Durkheim destaca a diferença entre a solidariedade negativa e a


solidariedade positiva nas sociedades com solidaridade orgânica. A
solidariedade negativa está relacionada à abstenção de prejudicar os outros e
ao respeito pelos direitos individuais. Ela é baseada na consciência individual,
na interdependência e na necessidade de cooperação. A solidariedade positiva
envolve cooperação, divisão do trabalho e obrigações mútuas. As pessoas se
unem não porque são iguais, mas porque são diferentes e precisam umas das
outras.

Na conclusão deste resumo, é importante destacar algumas observações


e reflexões. Durkheim descreve esses dois tipos de solidariedade como ideais-
tipo, o que significa que raramente as sociedades se enquadram perfeitamente
em uma categoria ou na outra. Muitas sociedades contemporâneas exibem
elementos de ambas as formas de solidariedade, embora uma possa ser mais
predominante.

A transição da solidariedade mecânica para a orgânica reflete a evolução


das sociedades ao longo do tempo. Nas sociedades tradicionais, onde a
semelhança e a homogeneidade eram características proeminentes, a ênfase
recaía na repressão e no controle. À medida que as sociedades se tornaram
mais complexas, com uma divisão do trabalho mais acentuada e maior
diversidade de funções sociais, a solidariedade orgânica tornou-se uma
característica mais proeminente. A cooperação e a restauração do equilíbrio
social passaram a ser centrais para o sistema legal.

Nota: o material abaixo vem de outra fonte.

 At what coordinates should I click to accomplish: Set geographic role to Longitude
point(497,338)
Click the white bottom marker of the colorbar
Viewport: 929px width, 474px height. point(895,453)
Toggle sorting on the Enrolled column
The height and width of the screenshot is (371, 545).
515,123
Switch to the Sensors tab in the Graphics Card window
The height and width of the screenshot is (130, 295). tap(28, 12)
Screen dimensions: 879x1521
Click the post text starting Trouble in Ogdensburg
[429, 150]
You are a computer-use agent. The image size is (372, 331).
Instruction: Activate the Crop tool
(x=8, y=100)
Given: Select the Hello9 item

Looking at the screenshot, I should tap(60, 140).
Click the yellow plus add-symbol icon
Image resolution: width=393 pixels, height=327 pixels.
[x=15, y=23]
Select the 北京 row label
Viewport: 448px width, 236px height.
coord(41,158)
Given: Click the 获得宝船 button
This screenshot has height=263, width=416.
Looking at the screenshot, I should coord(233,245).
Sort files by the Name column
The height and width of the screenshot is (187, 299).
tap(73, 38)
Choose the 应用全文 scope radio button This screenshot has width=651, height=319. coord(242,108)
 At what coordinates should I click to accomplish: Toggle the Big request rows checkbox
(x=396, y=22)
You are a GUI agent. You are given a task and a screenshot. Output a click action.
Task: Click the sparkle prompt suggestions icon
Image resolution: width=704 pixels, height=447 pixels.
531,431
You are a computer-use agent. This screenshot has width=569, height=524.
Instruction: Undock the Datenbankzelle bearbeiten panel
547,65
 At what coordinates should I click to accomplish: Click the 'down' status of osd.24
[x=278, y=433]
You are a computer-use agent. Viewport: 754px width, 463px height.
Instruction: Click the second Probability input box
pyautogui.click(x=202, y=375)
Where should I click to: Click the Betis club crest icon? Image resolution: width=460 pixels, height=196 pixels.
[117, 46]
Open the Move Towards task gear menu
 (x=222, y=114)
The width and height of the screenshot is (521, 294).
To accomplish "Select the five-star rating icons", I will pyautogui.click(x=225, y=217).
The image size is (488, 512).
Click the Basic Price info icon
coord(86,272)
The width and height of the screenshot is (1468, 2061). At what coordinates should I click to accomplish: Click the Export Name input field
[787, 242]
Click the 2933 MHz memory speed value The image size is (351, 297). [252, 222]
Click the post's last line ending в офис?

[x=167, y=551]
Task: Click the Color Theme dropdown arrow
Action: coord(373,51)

Essas ideias de Durkheim têm implicações significativas na compreensão


da dinâmica social e da justiça. A teoria da solidariedade mecânica e orgânica
nos faz refletir sobre como as sociedades lidam com o crime e a punição. Mostra
como as normas sociais, a reação ao crime e o sistema legal estão
intrinsecamente ligados à natureza da coesão social e à complexidade da divisão
do trabalho.

Além disso, esses conceitos têm relevância contemporânea. Vivemos em


um mundo onde a globalização e a diversidade cultural tornaram a
interdependência entre as sociedades mais evidente do que nunca. Nesse
contexto, a teoria da solidariedade orgânica de Durkheim nos desafia a repensar
como o sistema legal e o entendimento da justiça podem ser adaptados para
refletir essa interdependência e diversidade.

Em resumo, os capítulos 2 e 3 do livro "Da Divisão do Trabalho Social" de


Émile Durkheim apresentam uma análise profunda das noções de solidariedade
mecânica e orgânica, e como esses conceitos influenciam a reação ao crime, as
normas sociais e o sistema legal. Essas ideias oferecem uma visão valiosa sobre
como as sociedades mantêm sua coesão interna e como o sistema legal se
adapta a diferentes contextos sociais. A transição da solidariedade mecânica
para a orgânica reflete a evolução das sociedades ao longo do tempo, e a
interação entre esses dois tipos de solidariedade é uma parte essencial da
dinâmica social. Essa análise também tem implicações importantes na
compreensão da justiça e da coesão social nas sociedades contemporâneas.